= MUNTfm =

University student radio station

MUNT fm is the student radio station for the Massey University Wellington Campus in Wellington, New Zealand. It is commercial free and shows are run entirely by volunteers. MUNT stands for Massey University Network Transmissions. The broadcast is located at 88.5 FM.

According to the MUNT fm website:

MUNT fm prides itself on being 100% commercial free, with a unique musical format and presenters unlike any other radio station in Wellington (some of them should really be committed).

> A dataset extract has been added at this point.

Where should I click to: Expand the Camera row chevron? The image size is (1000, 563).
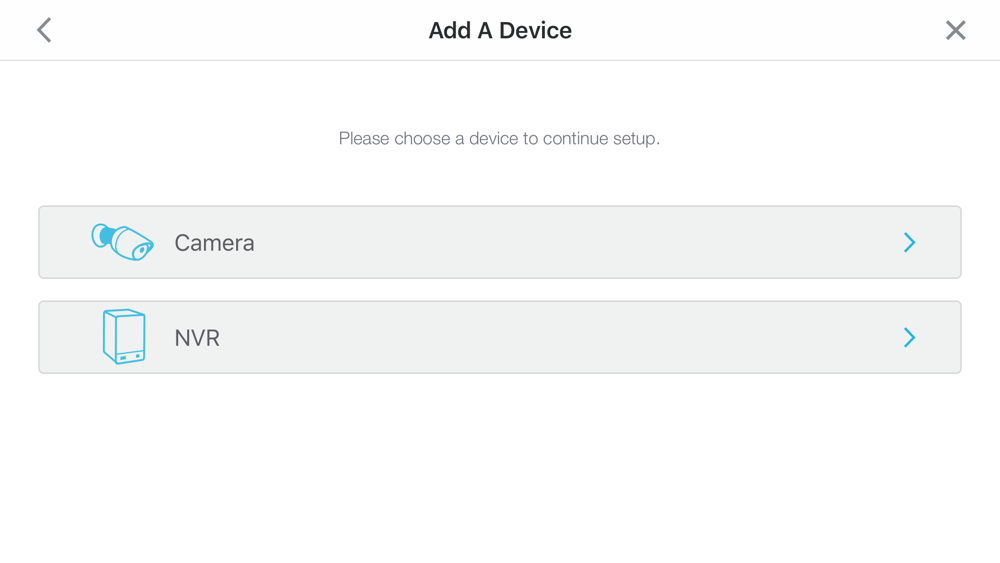(x=909, y=242)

The MUNT fm shows are run entirely by volunteers and most of those are current students. Each DJ is responsible for the music, the content, and the style of their show meaning no show is the same; we have Punk shows, Reggae shows, Rock revival shows, Breaks, techno, D & B and most other ‘Electronic’ styles, wicked indie shows and shows that are nearly impossible to categorise so there’s something for everyone, well except for you cheesy commercial pop fiends – Go find another radio station, we don’t want you! If it’s popular on the Edge, ZM, More fm, or any of other advertising absorbed stations then we don’t do it, say it, or play it. There are the odd exceptions though, but that’s only when commercial radio pulls its finger out and plays something decent.

== History ==
MUNT fm began broadcasting in February 2003. It is based in the heart of the Massey design campus in the old Dominion Museum building off Buckle Street. It is a department of the Massey Wellington Students' Association ( MAWSA) who partly fund the station, hence its ability to remain commercial free. The station brings in extra money through show sponsorship so it can continue to grow and to run events around Wellington.